> _Required action_
Return each line below holding the string "agent".
** Records for this task follows **
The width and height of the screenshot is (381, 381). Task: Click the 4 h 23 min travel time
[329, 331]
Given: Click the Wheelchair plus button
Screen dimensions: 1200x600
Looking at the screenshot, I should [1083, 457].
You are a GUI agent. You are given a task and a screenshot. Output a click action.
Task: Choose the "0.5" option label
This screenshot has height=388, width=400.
** End of Records for this task **
** Records for this task follows **
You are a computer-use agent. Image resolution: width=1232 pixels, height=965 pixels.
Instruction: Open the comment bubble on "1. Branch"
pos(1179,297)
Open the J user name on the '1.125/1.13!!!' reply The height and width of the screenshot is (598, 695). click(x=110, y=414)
** End of Records for this task **
> _Exercise response_
You are a GUI agent. You are given a task and a screenshot. Output a click action.
You are a computer-use agent. Image resolution: width=1232 pixels, height=965 pixels.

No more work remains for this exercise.